Moroz, lists a number of RFID’s strengths: “It’s wireless, it’s low cost and it’s compact,” and should benefit as more and more intelligence is embedded in the RFID chip, and as hardware and software suppliers learn to better understand it.
Moroz remains convinced of both the short-term and long-term potential for RFID, although it may be not until the middle of 2011 before the so-called “second wave” of RFID applications come to market.
Also, leading the way is IBM, which continues to invest heavily in the technology. In August of this year, IBM introduced WebSphere-based RFID middleware that can gather data from a wide variety of networked sensors, analyze it, and feed it into other enterprise applications that can use the data to make decisions.
The sensors, the company says, have proliferated in recent years, especially with the advent of RFID tags which can be attached to products in transit or to corporate assets such as computers and hard drives.
“To capture the data in the context of when it takes place, you need software to correlate all that. The back-end into ERP is what the (IBM Websphere announcement) is all about,” says Martin Wildberger, vice-president of sensor solutions at IBM’s software development lab in Markham, Ont.
Adoption will increase
“RFID is a great example of a sensor technology. As things become more instrumented, adoption will increase,” says Wildberger, who, far from believing RFID is only a niche, sees it as having broad application in all industries and as business begins to understand its benefits.
In late September, IBM concluded an agreement with Korean-based steel manufacturer POSCO to use ultra-wideband radio frequency identification technology to monitor all areas in the facility. Everyone working in or visiting the plant is given a tag, allowing managers to respond track personnel quickly in the event of an accident or calamity such as a fire or a gas leak.
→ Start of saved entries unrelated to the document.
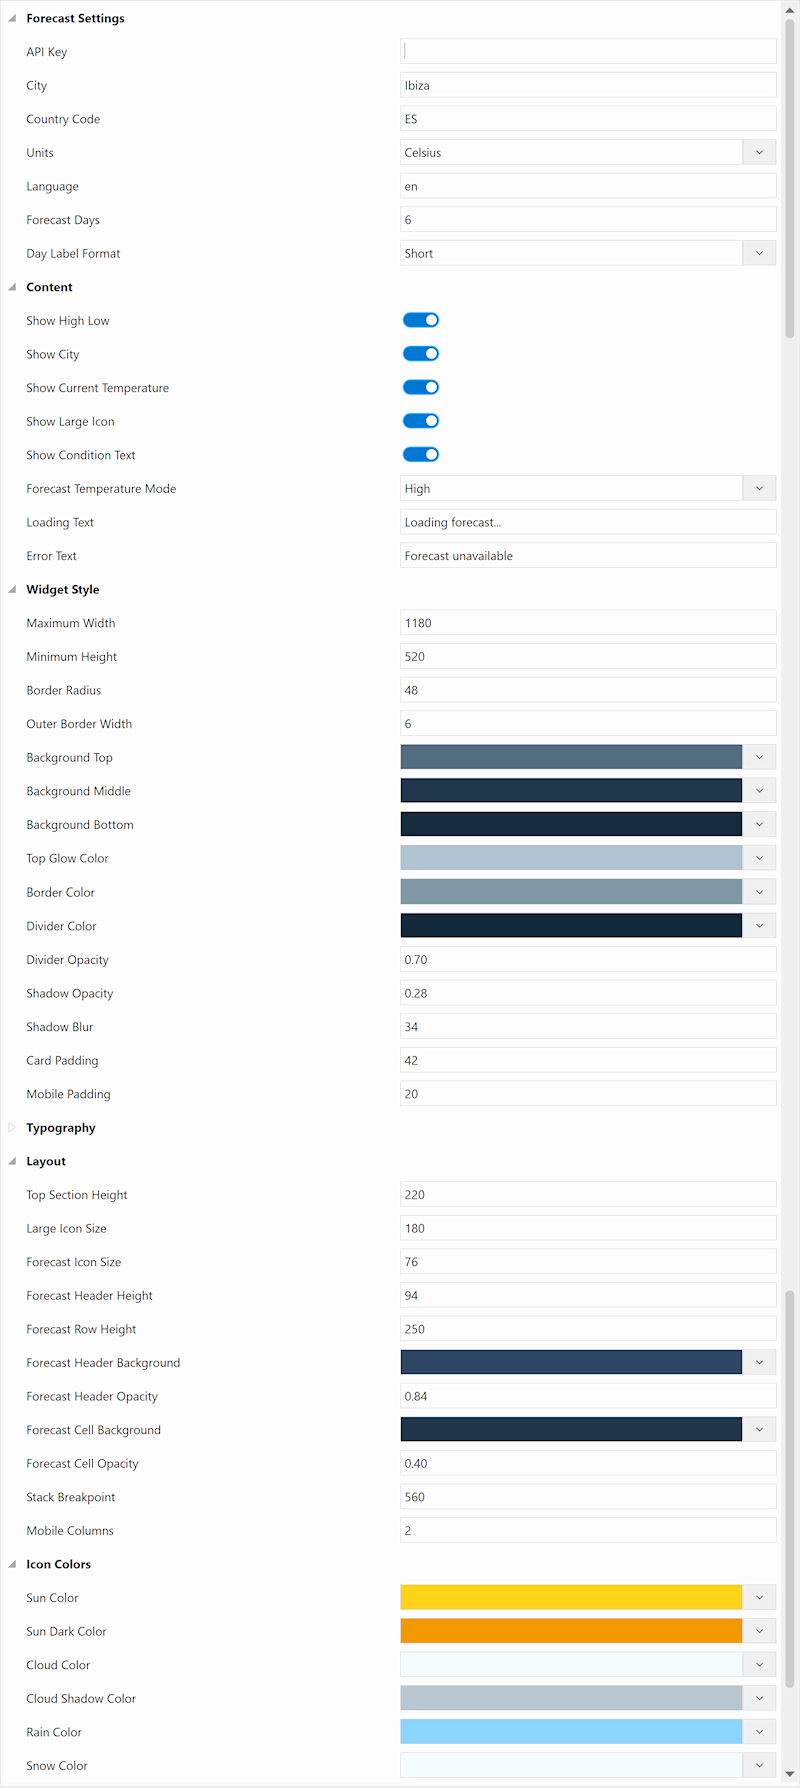Open Rain Color picker chevron

pyautogui.click(x=759, y=1732)
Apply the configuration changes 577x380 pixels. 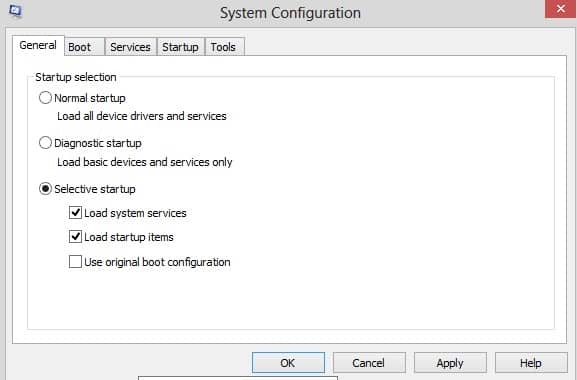click(450, 363)
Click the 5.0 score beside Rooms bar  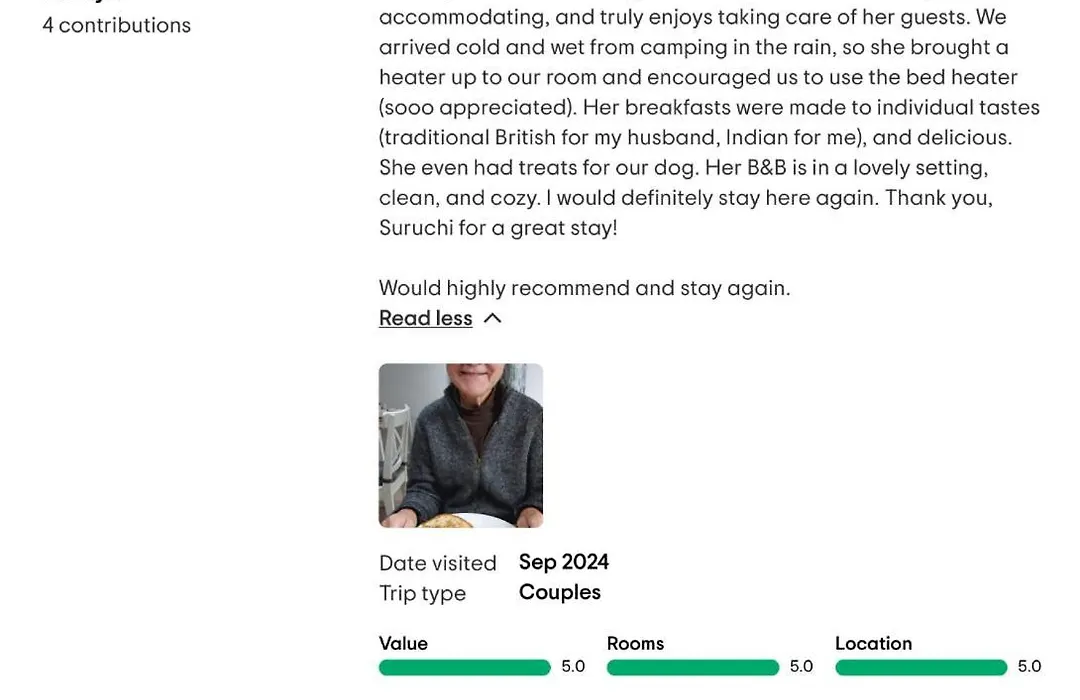(801, 667)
In the past, POSCO had no way of finding employees.
“It will take a while before you go across all the standards issues, but the way you attack the problem is to have it more thought out,” believes Wildberger.
But despite those initiatives, there is general disagreement over whether RFID’s future is as a niche rather than mainstream information systems technology.
“It won’t go away, but it will be a niche, a technical tool for some interesting applications,” says Wallis of IDC Canada.
And now that Walmart’s ambitious project to affix radio frequency identification tags to merchandise — which has been the poster boy for RFID for so long — is rumoured to be in jeopardy, skepticism is again on the rise.
Indeed, IDC’s Ellis believes that though not yet announced, it’s almost inevitable Walmart will wind its RFID project down, That setback, not to mention the Canadian grocery industry experiment, indicate it may be a while before RFID technology becomes mainstream and a concern to IT departments.
While clearly RFID has a role to play in specialized applications, broad enterprise-based supply chain solutions are more difficult to find.
Earlier this year, EPC Global Inc., a subsidiary of the global not-for-profit standards organization GS1, completed the third phase of its Transportation and Logistics RFID pilot program.
Early successes in that particular RFID pilot project is proof that technological limitations of RFID can be overcome, and IT departments will sooner or later need to become involved, says Shirley Arsenault, an RFID expert on loan to GS1 Canada from Toronto-based software supplier Allumis.
Arsenault talks about an EPCglobal RFID trial.
And while there are those who believe RFID seems destined to remain a niche technology for the next few years, its potential application for enterprise wide systems remains full of promise — even though it may take some time.